Folha de S. Paulo


Distraídos no Senado

Na final da Copa de 98, os jornalistas esperaram sentados por uma notícia que viria em hora e local previamente combinados. Mais tarde se soube que ela havia acontecido antes do jogo, longe do estádio e dos olhos da imprensa. Guardada a diferença de assunto, o fenômeno se repetiu na semana passada em Brasília.

Repórteres e colunistas voltaram sua atenção -e pediram a do leitor- para o discurso que Antonio Carlos Magalhães faria no Senado, o primeiro depois de perder a presidência da Casa para o inimigo Jader Barbalho.

Veio a terça-feira, ACM falou e, no dia seguinte, os jornais concluíram que não havia motivo para preocupação. O senador repetira "denúncias velhas" e, exceto por uma rápida menção ao dossiê Caribe, "poupara" o presidente Fernando Henrique Cardoso. "Morno", o discurso chegara a "tranquilizar" o Planalto.

Único a destoar do coro, o "Valor" informou em sua capa que FHC estava, ao contrário, muito irritado. Não com o que foi dito na tribuna, mas com o encontro realizado de véspera entre ACM e procuradores da República.

A chamada parecia senha para o que chegou, no dia seguinte, à versão online da "IstoÉ". Enquanto a tônica dos jornais foi a ausência de surpresa do discurso, o site da revista divulgou o teor da conversa no Ministério Público.

Nela ACM atirou para todos os lados (até, involuntariamente, em si próprio). E nada de poupar FHC: "Os dados que vocês receberam do Eduardo Jorge estão incompletos. O que pega Eduardo Jorge são os sigilos bancários de 94 e 98. Se pegar o Eduardo Jorge, chega ao presidente".

A diferença entre a desinformação de 98 e a da semana passada é que, no primeiro caso, o imponderável jogou um papel importante. Já o bate-papo de segunda-feira não pegou ninguém desprevenido. Todos souberam que ele ocorreu.

"ACM fala com procuradores e discursa hoje contra PMDB", chegou a registrar a Folha, em título, na terça-feira. Aparentemente, o jornal não se interessou em descobrir o que ele falou com os procuradores.

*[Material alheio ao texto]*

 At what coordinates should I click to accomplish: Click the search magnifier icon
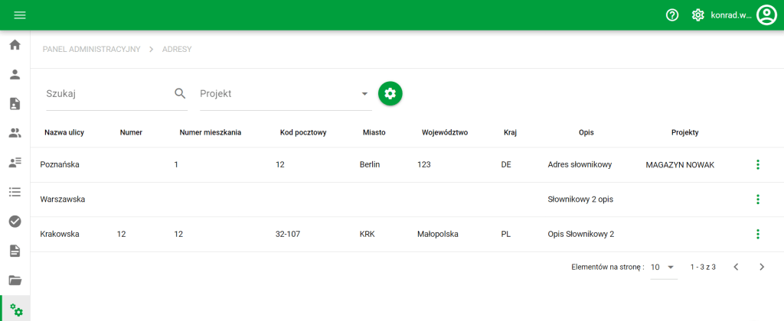pos(180,93)
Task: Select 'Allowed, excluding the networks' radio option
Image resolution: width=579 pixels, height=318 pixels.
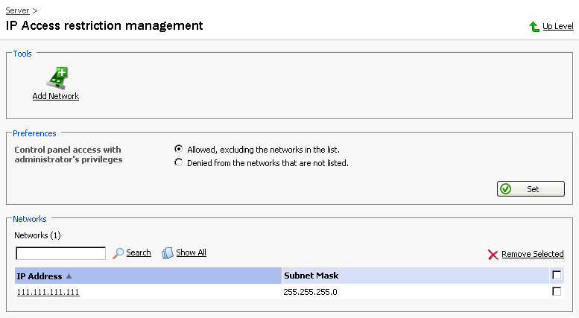Action: [178, 149]
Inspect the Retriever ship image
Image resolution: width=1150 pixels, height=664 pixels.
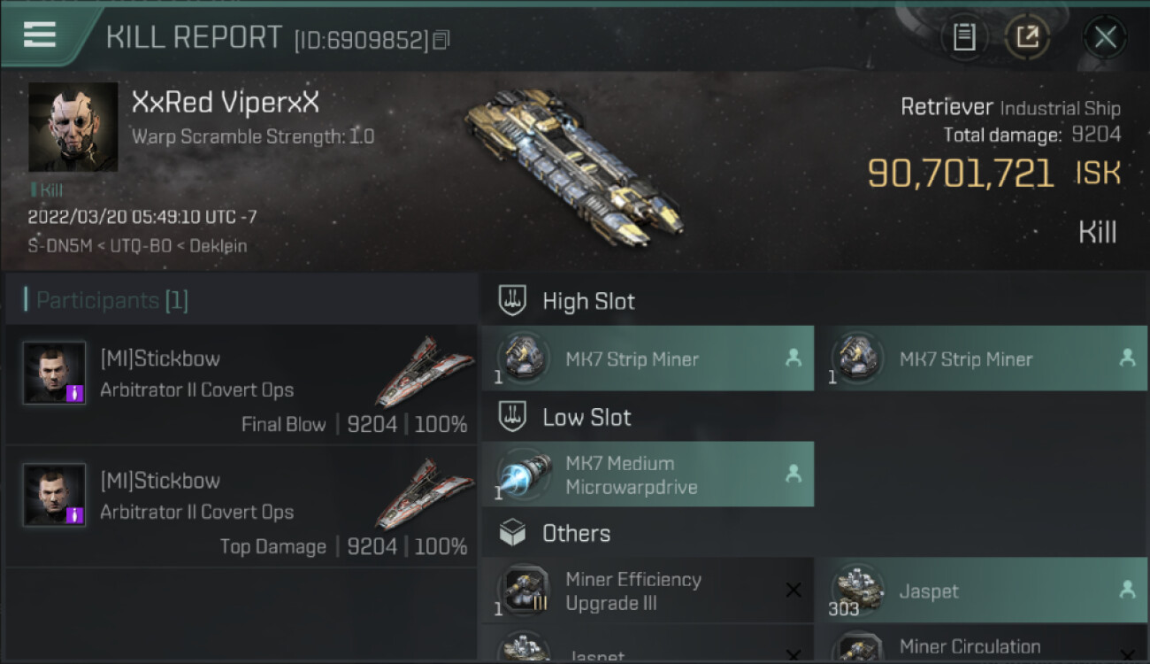point(573,166)
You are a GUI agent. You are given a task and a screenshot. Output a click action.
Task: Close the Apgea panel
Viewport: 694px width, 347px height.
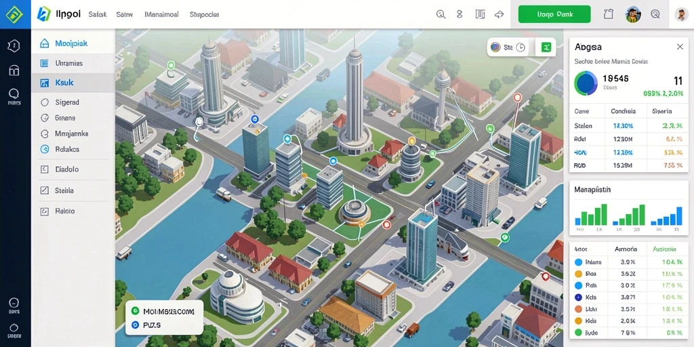click(x=680, y=47)
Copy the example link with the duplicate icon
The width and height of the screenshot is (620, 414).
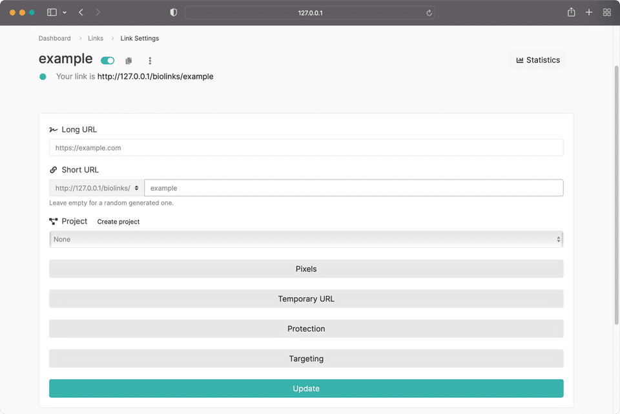point(129,61)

Resta entender por que tantos deram de barato que a notícia sairia do evento sob holofotes, não do encontro a portas fechadas.

Além da dificuldade para escapar do roteiro predeterminado, chama atenção, na atitude da imprensa, a pressa em dar ACM como morto, sem dúvida a análise que mais interessa ao governo.

É certo que seu isolamento atingiu dimensões inéditas (assim como o arco favorável a Fernando Henrique, que neste caso inclui até o PT), mas nada garante que ele não possa causar mais estrago.

Vale lembrar que FHC se viu obrigado a tirar do cargo, junto com os dois ministros carlistas, o responsável por um órgão (DNER) em que ACM vive a apontar corrupção. Sem falar na possibilidade de ressurreição do caso Eduardo Jorge.

Jornalismo obcecado por eliminar ACM informa tão mal quanto jornalismo deslumbrado pela figura do senador.